# Gould’s Emperor Concerto



## Phil loves classical (Feb 8, 2017)

Was never a fan of Gould, but I thought this was amazing, if you could get past the intro


----------



## Captainnumber36 (Jan 19, 2017)

I think it's really great too, and I generally don't enjoy his Beethoven. His Bach is very good though, imo, and I think many would agree. He was Gould's favorite composer after-all.


----------



## Pugg (Aug 8, 2014)

Rudolf Serkin will have him for breakfast.


----------



## DaveM (Jun 29, 2015)

I get a kick out of the oboist with the sunglasses @5:25-5:30. I get the fact that he may have an eye-related issue, but he still looks like 'I'm the cool dude here.' Or, 'Gee, I thought this was going to be a jazz performance.'


----------



## Mandryka (Feb 22, 2013)

Phil loves classical said:


> Was never a fan of Gould, but I thought this was amazing, if you could get past the intro


The thing I enjoyed most here was seeing Ancerl so patrician in his dickey bow.


----------



## BiscuityBoyle (Feb 5, 2018)

> His Bach is very good though, imo, and I think many would agree. He was Gould's favorite composer after-all.

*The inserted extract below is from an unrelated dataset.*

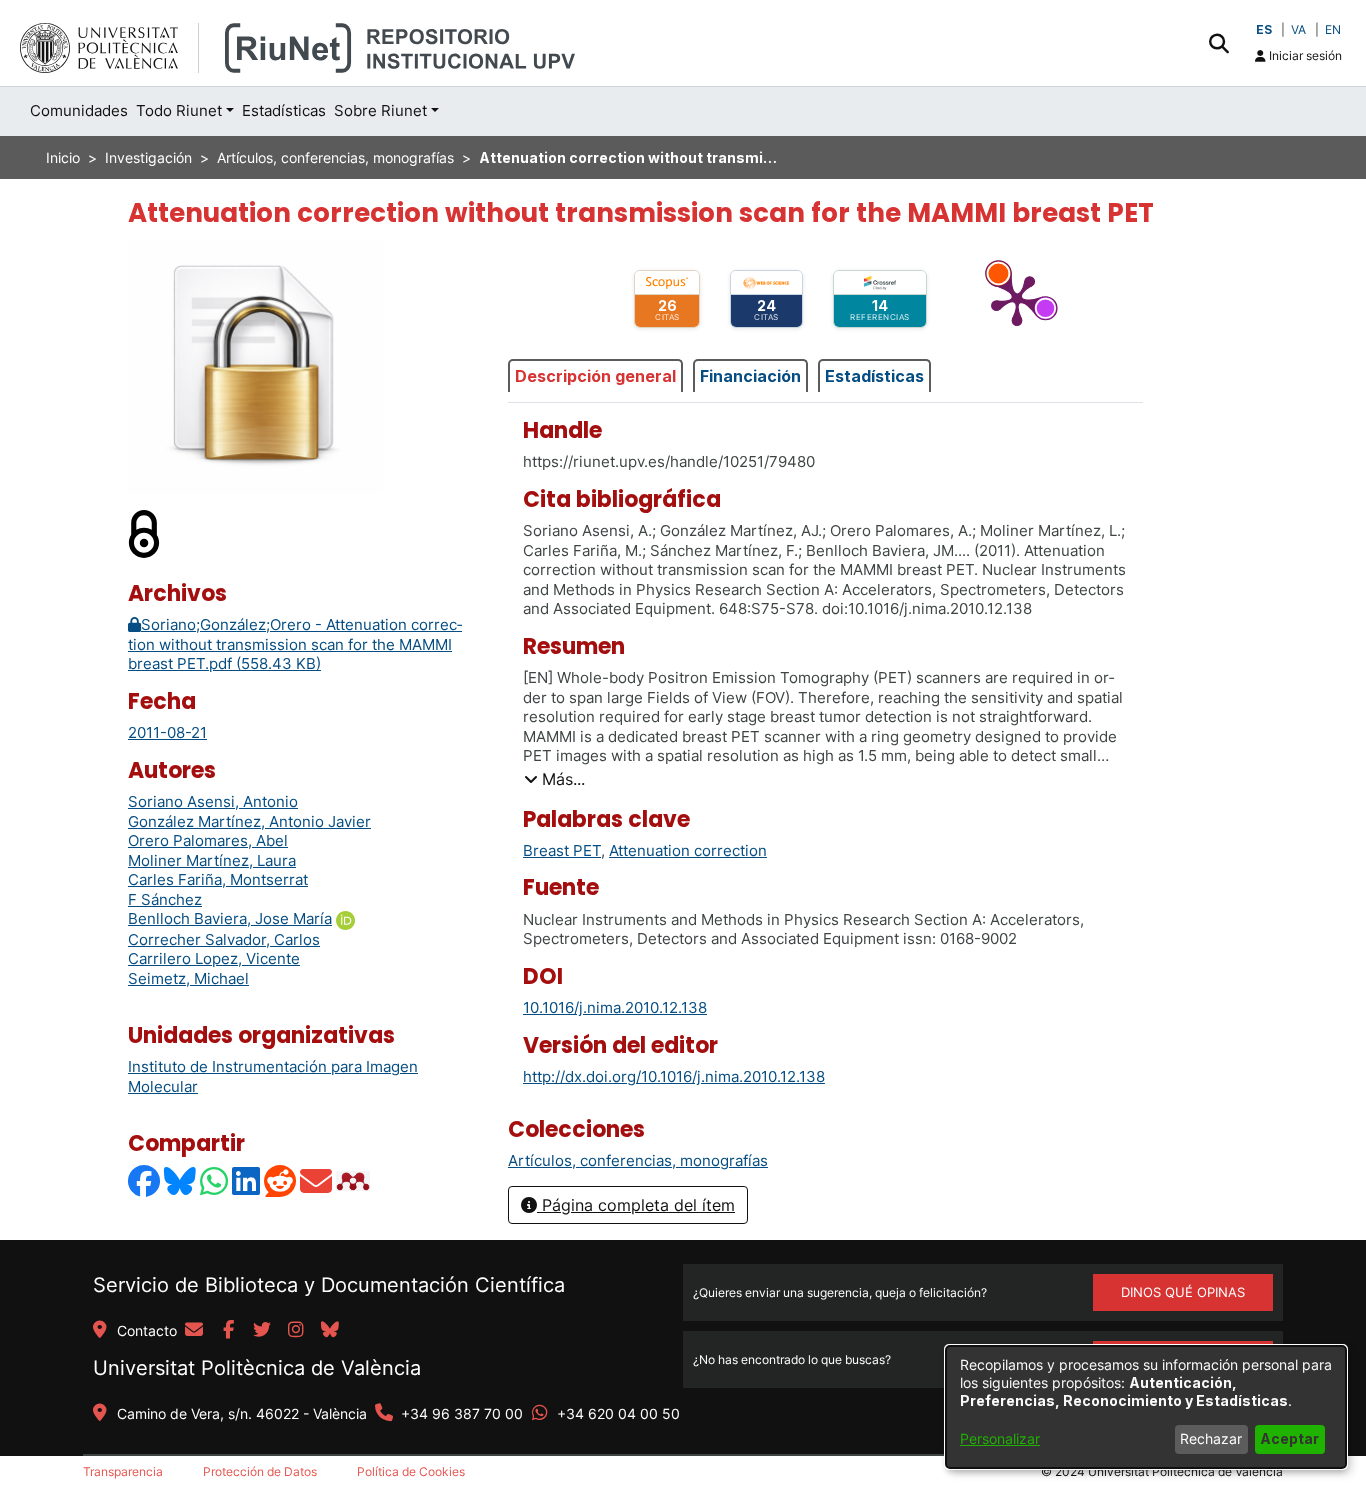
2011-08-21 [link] (167, 732)
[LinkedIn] (247, 1180)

Incredibly, this is not true. He repeatedly spoke about Renaissance masters such Byrd, Gibbons and Sweelinck being his favorite composers, and made some phenomenal recordings of their music.

This is a good straightforward performance, relatively low on Gouldian-isms (compared to some of his earlier recordings of it for sure), though I feel like this work was tailor-made for Gilels's golden tone and that sense of grandeur he conveyed so masterfully without it ever spilling into pomposity.


----------



## Barbebleu (May 17, 2015)

The first Emperor I ever heard was the Gould/Stokowski and it's still a favourite.


----------



## Boston Charlie (Dec 6, 2017)

My first Emperor was by Gould but not this one. It was, rather, a cassette of Gould with Leopold Stokowski and the American Symphony Orchestra. I loved the way that Gould SANG to the slow movement.


----------